Short exercise 1 =>
Summarize the news report about the Bowers family's rental in two sentences.

▬▬▬▬▬▬▬▬▬▬

DENTON -- Khosrow Sadeghian rents dozens and dozens properties all over North Texas. He specializes in renting properties to those who have bad credit.
But Jim and Debra Bowers say what initially seemed like a godsend has turned into a nightmare after they leased a mobile home from Sadeghian outside the city limits of Sanger. More than a month after signing the lease and paying the nearly $1,000 May rent, they have been unable to move in because it’s uninhabitable.
Instead, they’ve been paying $230 a week to rent a room at a Motel 6 in Denton. They’ve been living in the tiny room with their three children.
“Many tears have been shed over this, and I just try to be strong,” Debra Bowers said. “Hopefully, we can find a way to somehow get out of this situation and save another person from this same fate.”
In interview with News 8, Sadeghian repeatedly and angrily told us that the property is habitable and indicated that the issues with the house were merely cosmetic. He said he had not seen the property, which he had bought several months ago through foreclosure. He said he simply doesn’t have time to visit all of his properties.

▬▬▬▬▬▬▬▬▬▬

Short exercise 2 =>
In the entries, running from the line with "Click the 查询 search button" up to and including the end of the entries, replace "Screen dimensions" with "Display size" and give those lines again, with everything else unchanged and the pictures left out.

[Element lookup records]
▬▬▬▬▬▬▬▬▬▬

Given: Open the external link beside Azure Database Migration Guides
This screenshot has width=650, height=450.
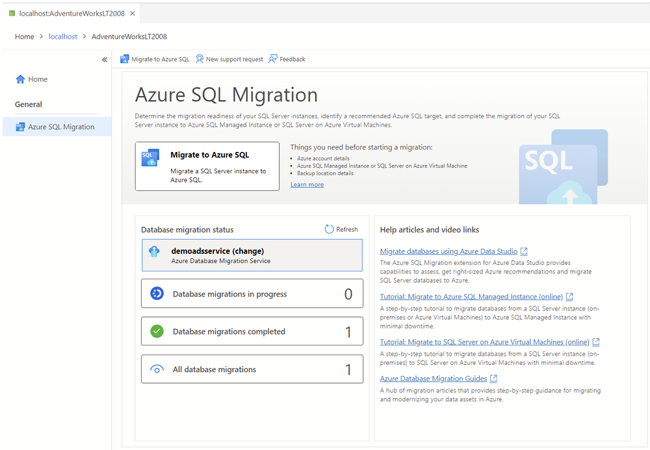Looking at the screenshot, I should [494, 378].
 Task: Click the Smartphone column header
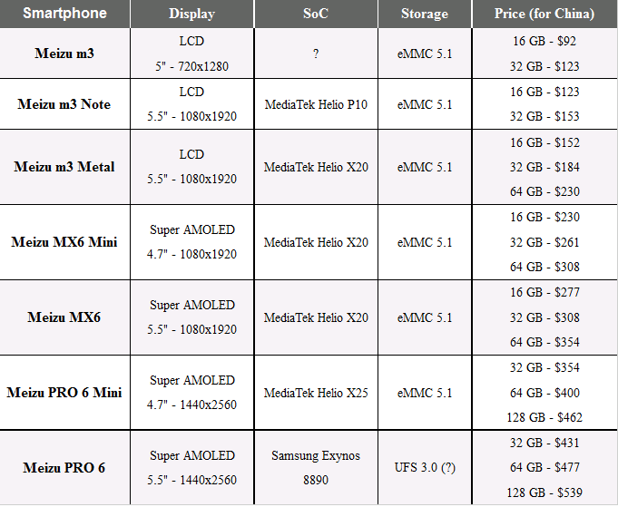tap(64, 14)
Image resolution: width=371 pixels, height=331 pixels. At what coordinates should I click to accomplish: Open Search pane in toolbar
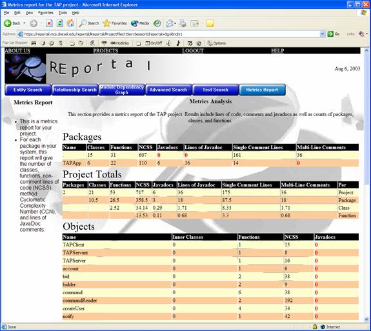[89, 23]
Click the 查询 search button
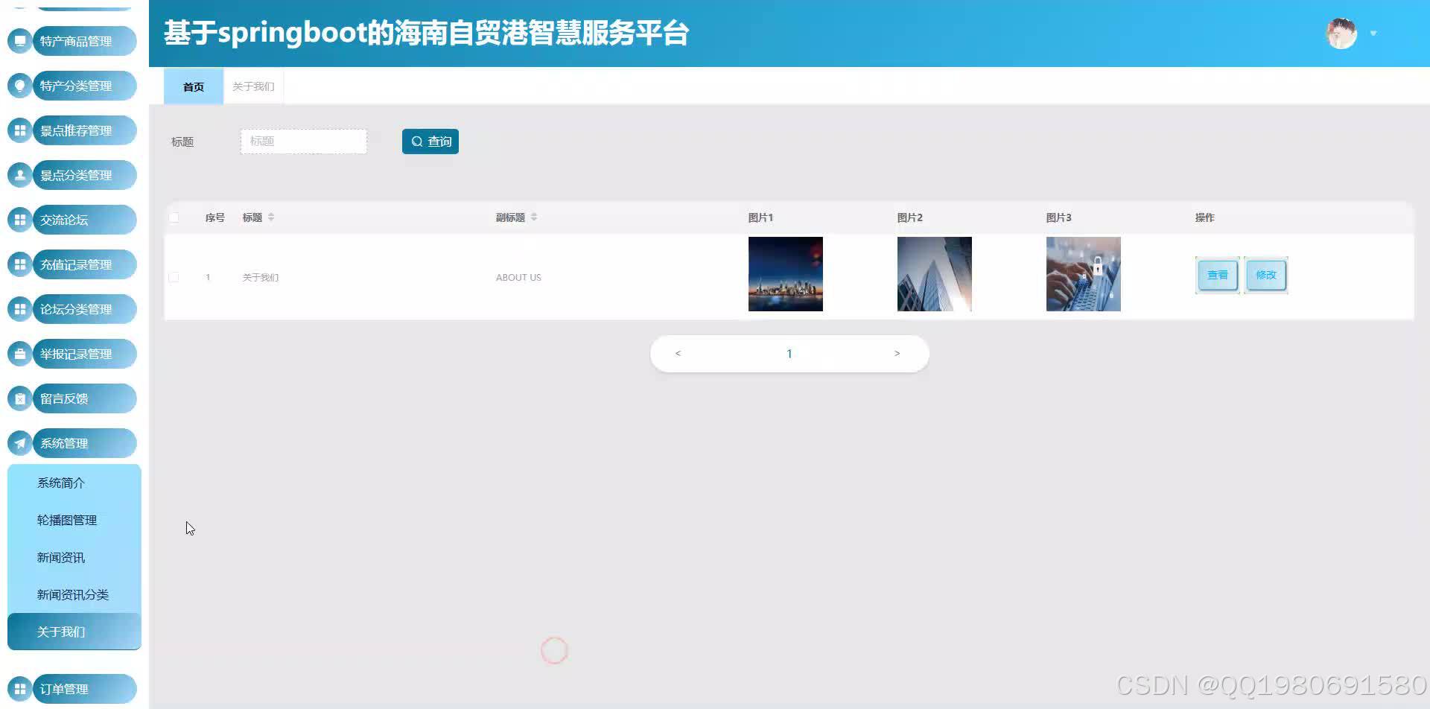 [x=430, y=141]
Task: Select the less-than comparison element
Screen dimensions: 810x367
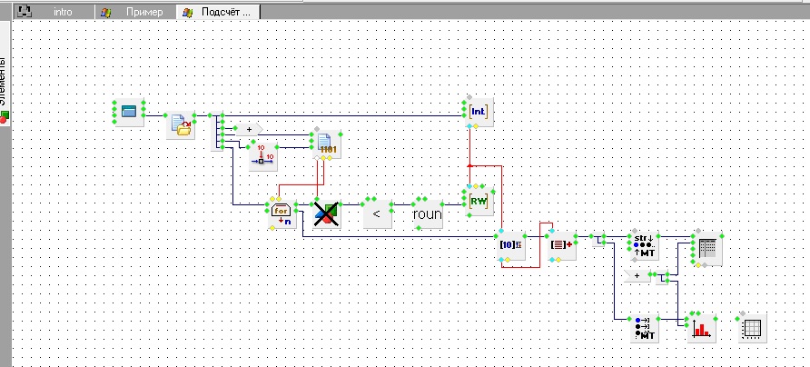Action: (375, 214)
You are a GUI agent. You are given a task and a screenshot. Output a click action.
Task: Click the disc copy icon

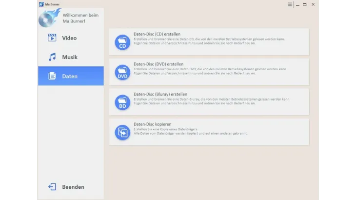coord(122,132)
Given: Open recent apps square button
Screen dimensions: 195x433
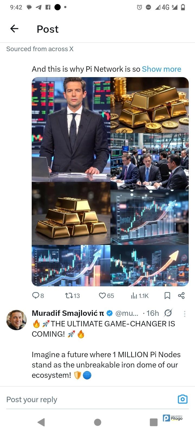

▬▬▬▬▬▬▬▬▬▬

Exercise response 1 =>
Jim and Debra Bowers leased a mobile home outside Sanger from Khosrow Sadeghian, who rents properties to people with bad credit, but more than a month after signing and paying the nearly $1,000 May rent they still can't move in because it's uninhabitable, so they've been paying $230 a week for a Motel 6 room in Denton with their three children. Sadeghian told News 8 the property is habitable and its issues are merely cosmetic, though he said he had not seen it since buying it through foreclosure.

Exercise response 2 =>
Click the 查询 search button
 [x=430, y=141]
Task: Select the less-than comparison element
Display size: 810x367
Action: (375, 214)
You are a GUI agent. You are given a task and a screenshot. Output a click action.
Task: Click the disc copy icon

coord(122,132)
Given: Open recent apps square button
Display size: 195x433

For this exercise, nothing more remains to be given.